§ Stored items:
• • •
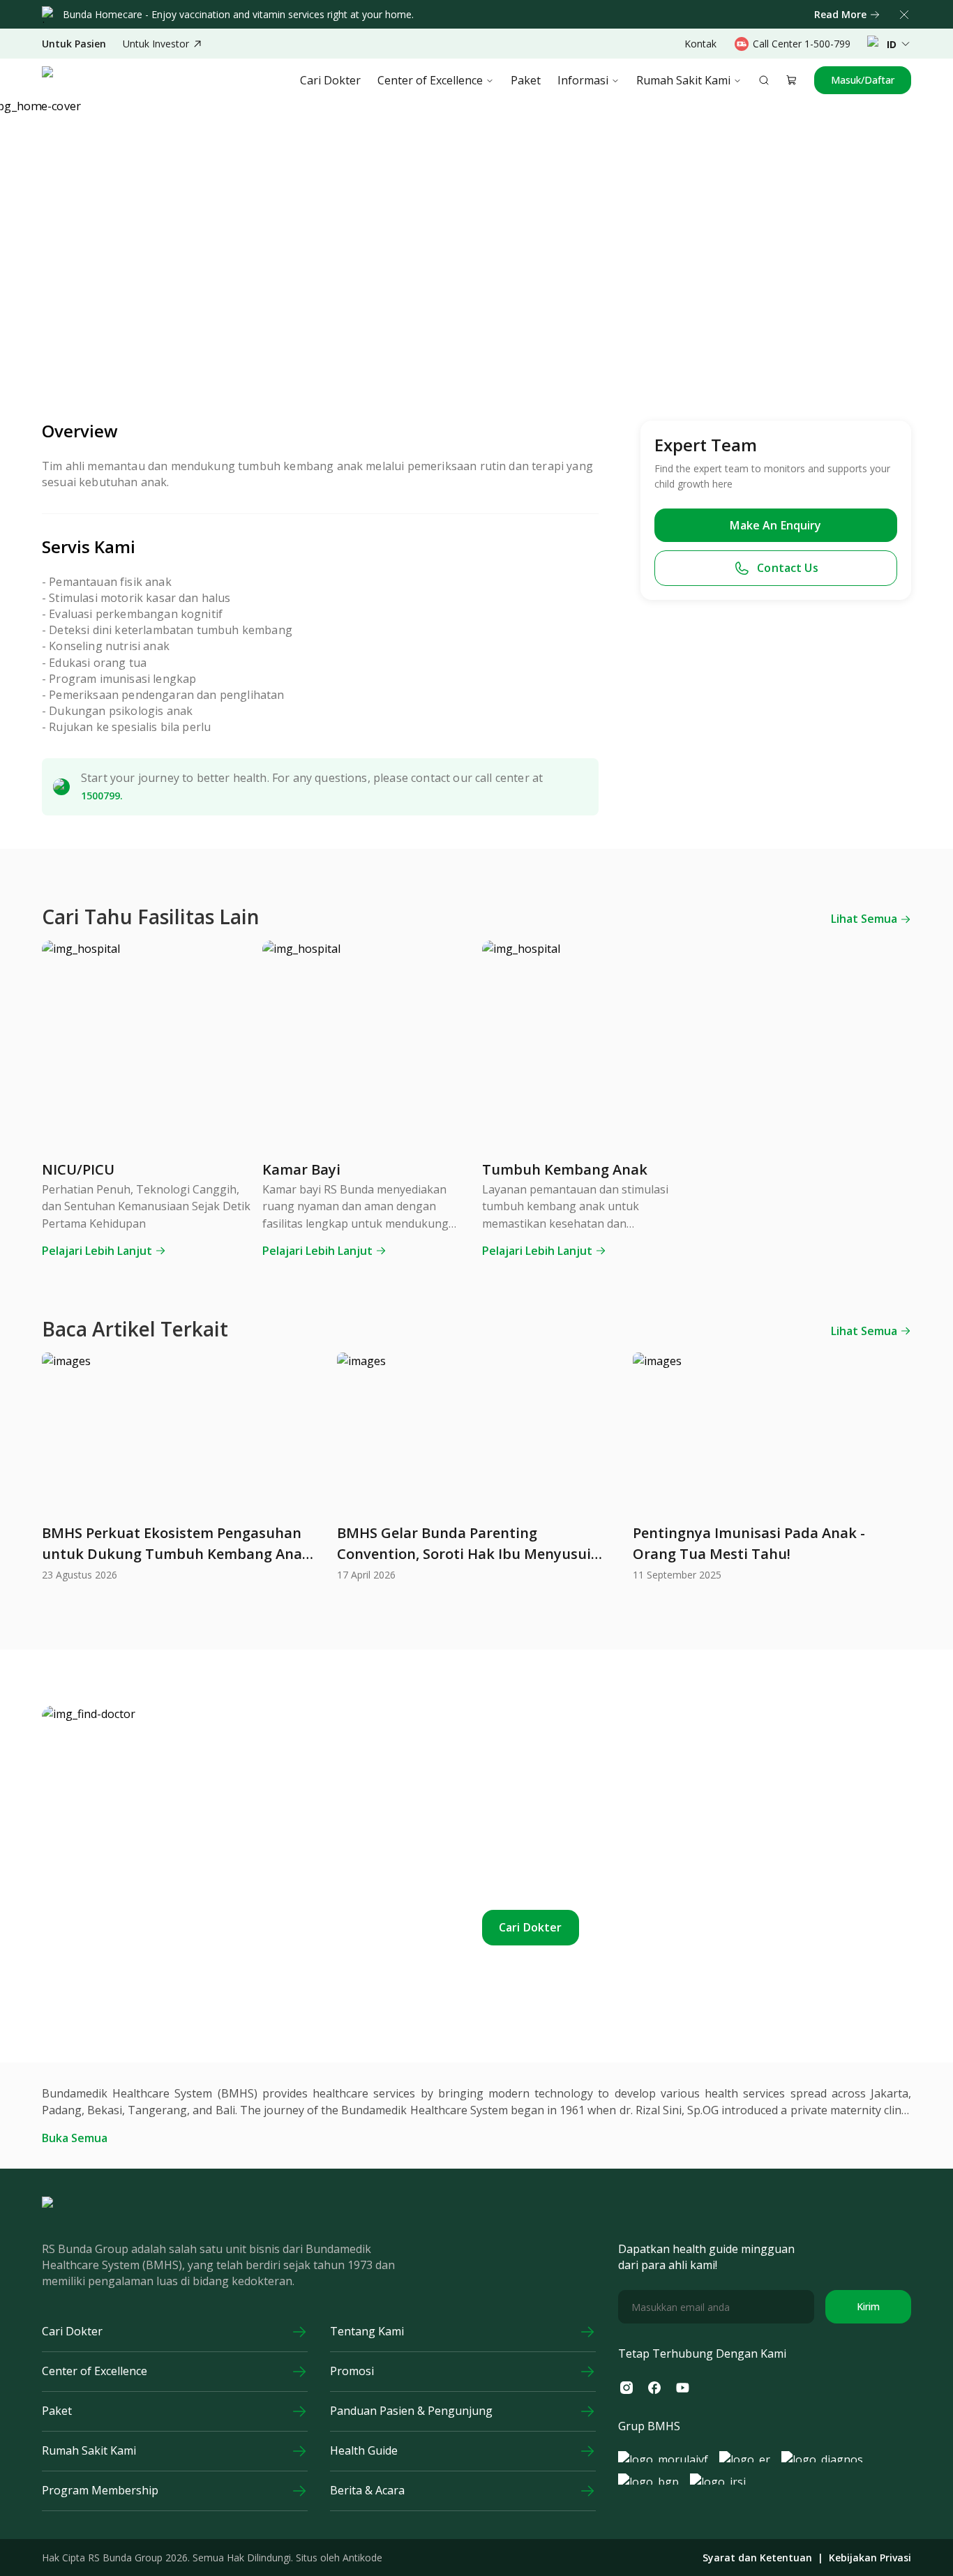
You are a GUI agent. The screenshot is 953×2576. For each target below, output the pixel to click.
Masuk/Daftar (862, 79)
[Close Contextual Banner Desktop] (904, 15)
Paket (526, 80)
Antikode (362, 2557)
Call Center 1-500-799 (801, 43)
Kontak (700, 43)
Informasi (582, 80)
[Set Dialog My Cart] (791, 80)
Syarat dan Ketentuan (757, 2558)
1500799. (102, 795)
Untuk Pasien (74, 44)
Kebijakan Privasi (870, 2558)
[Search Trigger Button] (764, 80)
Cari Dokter (330, 80)
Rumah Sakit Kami (683, 80)
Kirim (868, 2306)
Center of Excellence (430, 80)
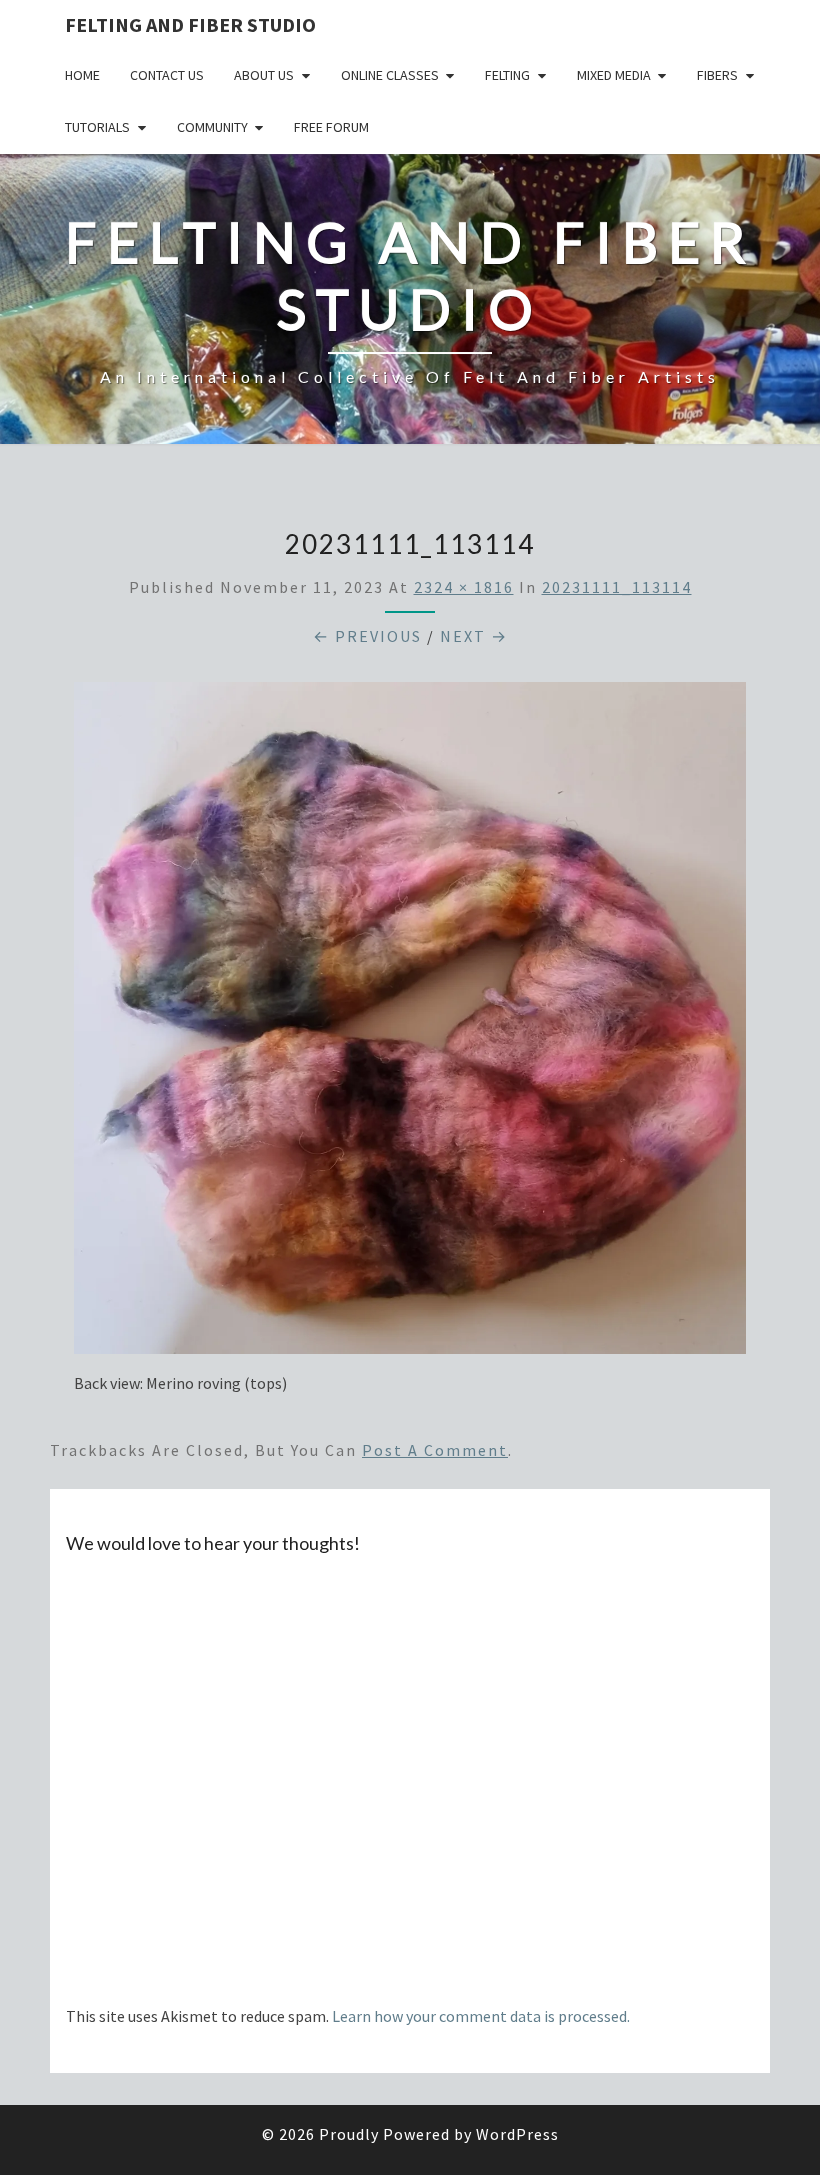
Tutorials (97, 127)
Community (212, 127)
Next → (474, 636)
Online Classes (390, 75)
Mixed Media (614, 75)
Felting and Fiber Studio (190, 24)
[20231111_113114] (410, 1024)
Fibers (717, 75)
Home (82, 75)
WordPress (517, 2134)
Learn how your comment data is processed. (481, 2016)
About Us (264, 75)
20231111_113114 (617, 587)
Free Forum (331, 127)
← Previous (367, 636)
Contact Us (167, 75)
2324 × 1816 (464, 587)
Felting (507, 75)
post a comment (435, 1450)
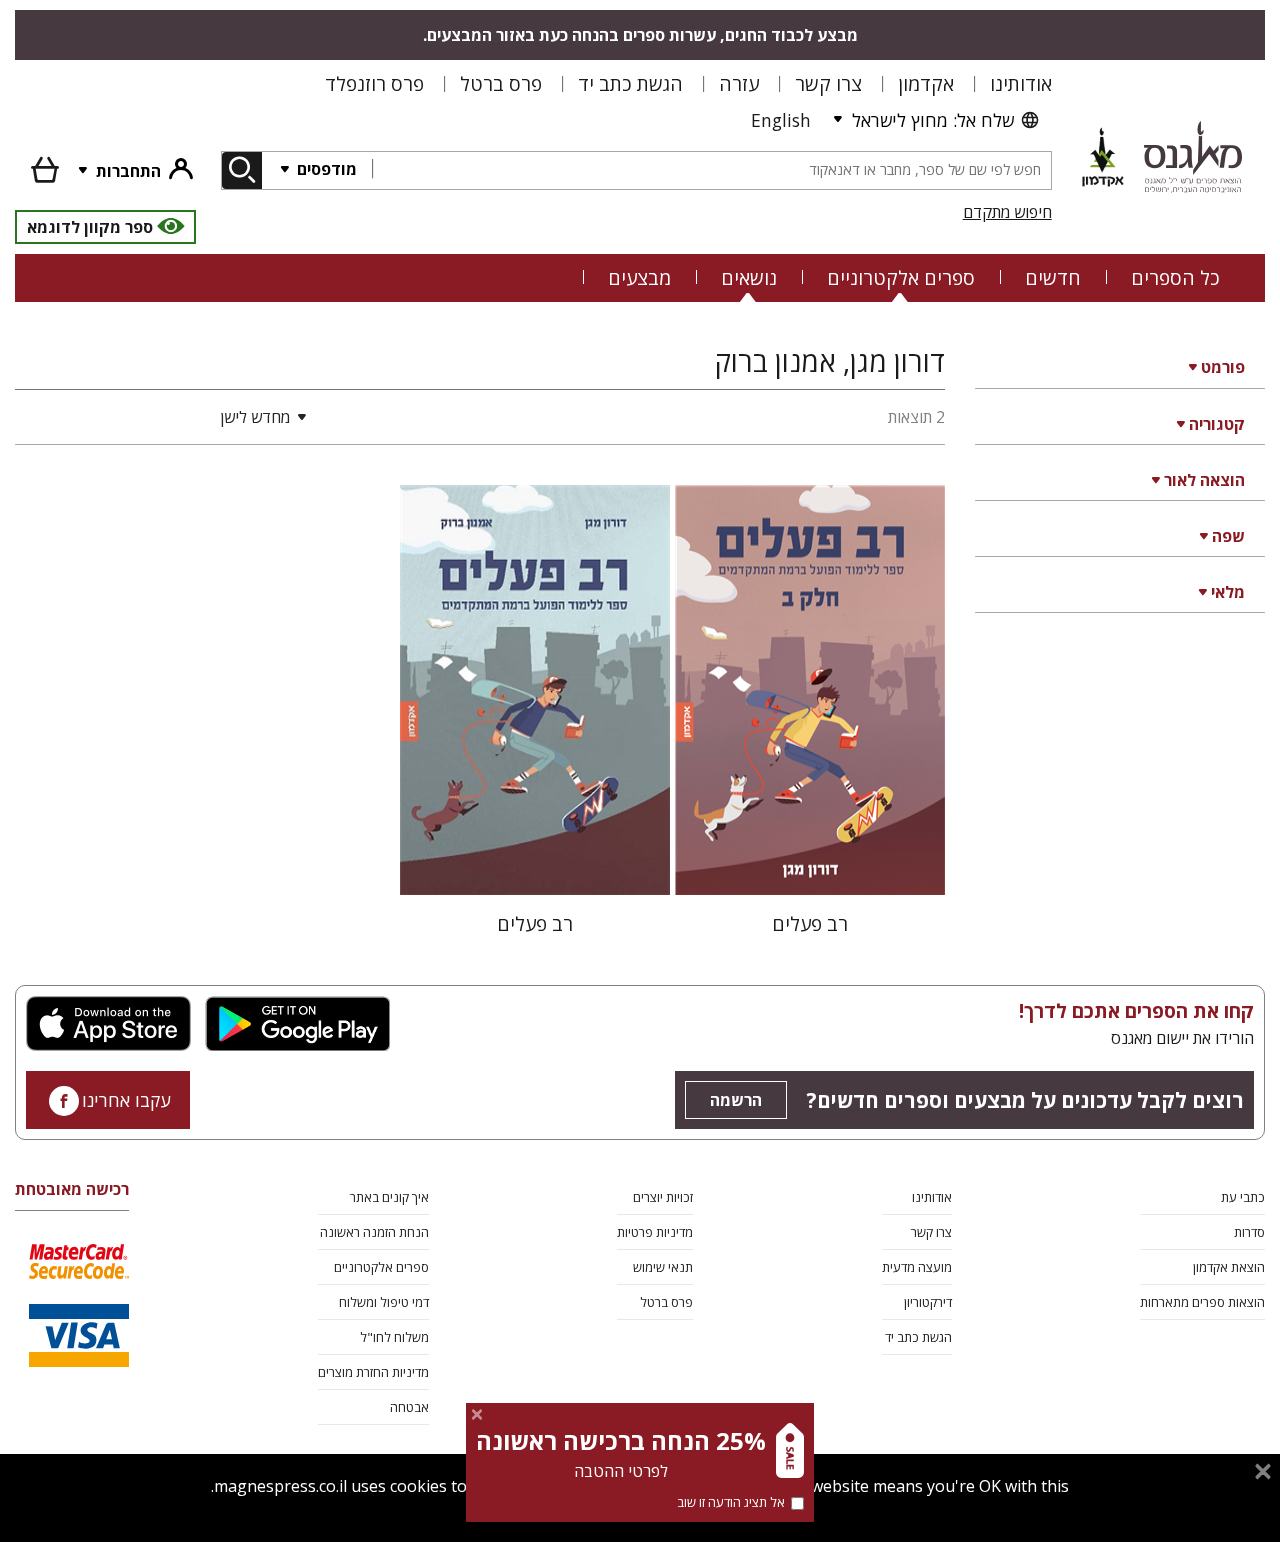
• • •
§ Exercise requirements: The expected response is every entry above, repeated exactly, pictures removed.

§ Task solution:
You are a GUI agent. The screenshot is 953×2576. For each target below, output the pixel to click.
Masuk/Daftar (862, 79)
[Close Contextual Banner Desktop] (904, 15)
Paket (526, 80)
Antikode (362, 2557)
Call Center 1-500-799 (801, 43)
Kontak (700, 43)
Informasi (582, 80)
[Set Dialog My Cart] (791, 80)
Syarat dan Ketentuan (757, 2558)
1500799. (102, 795)
Untuk Pasien (74, 44)
Kebijakan Privasi (870, 2558)
[Search Trigger Button] (764, 80)
Cari Dokter (330, 80)
Rumah Sakit Kami (683, 80)
Kirim (868, 2306)
Center of Excellence (430, 80)
Tutorials (97, 127)
Community (212, 127)
Next → (474, 636)
Online Classes (390, 75)
Mixed Media (614, 75)
Felting and Fiber Studio (190, 24)
[20231111_113114] (410, 1024)
Fibers (717, 75)
Home (82, 75)
WordPress (517, 2134)
Learn how your comment data is processed. (481, 2016)
About Us (264, 75)
20231111_113114 (617, 587)
Free Forum (331, 127)
← Previous (367, 636)
Contact Us (167, 75)
2324 × 1816 (464, 587)
Felting (507, 75)
post a comment (435, 1450)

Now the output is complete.